Kickboxer: Revenge has the subtlety of a Bollywood movie but with none of the self-awareness, or spectacle, or fun. True, there is an appeal in giggling at terrible dialogue, of which there is plenty – “I promised to give you this if anything happened to him… Which it did.” – and Van Damme has been in this game long enough to know how to sell crap with a convincing smile. There are even sequences that imply the whole thing is a Paul Verhoven-style parody, such as when ninjas arrive aboard a trio of elephants, or when there is an actual re-enactment of the “two men carrying a glass window” trope.

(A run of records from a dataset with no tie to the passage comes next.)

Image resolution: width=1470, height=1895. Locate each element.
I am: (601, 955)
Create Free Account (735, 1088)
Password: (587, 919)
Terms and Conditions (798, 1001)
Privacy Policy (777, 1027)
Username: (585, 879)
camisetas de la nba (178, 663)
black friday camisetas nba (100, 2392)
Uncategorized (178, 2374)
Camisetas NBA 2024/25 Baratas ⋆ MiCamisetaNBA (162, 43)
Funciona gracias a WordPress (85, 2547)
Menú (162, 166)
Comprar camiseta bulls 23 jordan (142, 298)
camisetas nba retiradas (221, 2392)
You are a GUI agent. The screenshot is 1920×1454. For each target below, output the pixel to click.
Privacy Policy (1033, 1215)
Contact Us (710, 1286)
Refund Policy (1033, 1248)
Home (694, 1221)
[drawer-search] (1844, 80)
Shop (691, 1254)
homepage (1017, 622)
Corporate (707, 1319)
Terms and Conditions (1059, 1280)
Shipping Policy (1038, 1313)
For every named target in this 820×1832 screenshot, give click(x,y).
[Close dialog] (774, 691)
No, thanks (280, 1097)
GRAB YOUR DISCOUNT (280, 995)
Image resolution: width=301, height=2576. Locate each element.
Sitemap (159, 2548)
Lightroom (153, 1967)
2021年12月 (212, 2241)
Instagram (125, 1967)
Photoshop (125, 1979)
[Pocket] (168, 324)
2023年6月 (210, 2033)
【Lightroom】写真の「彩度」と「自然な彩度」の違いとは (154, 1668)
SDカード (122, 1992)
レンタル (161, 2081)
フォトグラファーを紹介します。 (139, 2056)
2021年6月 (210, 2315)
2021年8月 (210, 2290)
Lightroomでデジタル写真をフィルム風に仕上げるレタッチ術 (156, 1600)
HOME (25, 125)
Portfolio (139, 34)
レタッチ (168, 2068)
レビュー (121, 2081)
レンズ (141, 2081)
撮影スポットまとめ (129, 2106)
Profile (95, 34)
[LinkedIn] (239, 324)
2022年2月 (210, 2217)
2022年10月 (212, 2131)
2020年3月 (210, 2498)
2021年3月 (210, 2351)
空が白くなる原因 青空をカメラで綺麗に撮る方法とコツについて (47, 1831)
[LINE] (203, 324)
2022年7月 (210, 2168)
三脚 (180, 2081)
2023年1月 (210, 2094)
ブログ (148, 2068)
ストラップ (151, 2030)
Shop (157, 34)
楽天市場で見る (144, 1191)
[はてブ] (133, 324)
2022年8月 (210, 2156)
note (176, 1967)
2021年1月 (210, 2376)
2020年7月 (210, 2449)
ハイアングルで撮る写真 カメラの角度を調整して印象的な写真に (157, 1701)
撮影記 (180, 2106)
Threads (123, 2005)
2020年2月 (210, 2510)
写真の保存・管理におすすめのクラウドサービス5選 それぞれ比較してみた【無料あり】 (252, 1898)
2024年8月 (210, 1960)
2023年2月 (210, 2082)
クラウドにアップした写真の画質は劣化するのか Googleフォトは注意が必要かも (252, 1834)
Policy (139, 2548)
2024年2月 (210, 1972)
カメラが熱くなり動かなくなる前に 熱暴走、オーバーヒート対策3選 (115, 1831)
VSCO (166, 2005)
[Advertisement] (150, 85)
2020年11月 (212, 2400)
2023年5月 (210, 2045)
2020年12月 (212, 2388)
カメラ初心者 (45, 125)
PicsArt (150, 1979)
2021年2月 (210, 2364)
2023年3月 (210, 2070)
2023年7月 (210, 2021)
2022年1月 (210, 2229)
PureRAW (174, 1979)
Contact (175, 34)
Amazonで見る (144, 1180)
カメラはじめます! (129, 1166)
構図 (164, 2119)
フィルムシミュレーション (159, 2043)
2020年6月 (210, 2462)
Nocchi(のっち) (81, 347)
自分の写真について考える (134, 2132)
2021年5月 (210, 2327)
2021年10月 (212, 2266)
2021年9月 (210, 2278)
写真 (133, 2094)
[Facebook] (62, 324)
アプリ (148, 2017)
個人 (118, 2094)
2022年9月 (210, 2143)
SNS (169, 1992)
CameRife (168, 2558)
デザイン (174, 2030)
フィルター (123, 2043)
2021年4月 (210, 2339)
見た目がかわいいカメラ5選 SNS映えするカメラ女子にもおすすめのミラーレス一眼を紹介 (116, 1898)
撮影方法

But the misplaced sincerity of Box Kick 2: Legend of the Leg becomes evident in other areas – notably, during sequences of actual kickboxing. Say what you like about Jackie Chan, but when he made a movie, he ensured that the camera stayed on him long enough so the audience knew he wasn’t faking it. Stockwell has no faith in his performers, so he cuts the whole thing like The Bourne Supremacy. Combine this with some food-colouring injury prosthetics, and the whole thing looks very fake, indeed. If you like your kickboxing movies with intelligence and nuance, then this is not the film for you – but even if you like them dumb, you could do better.
Kickboxer: Vengeance is released in selected cinemas and VOD on 30th September 2016.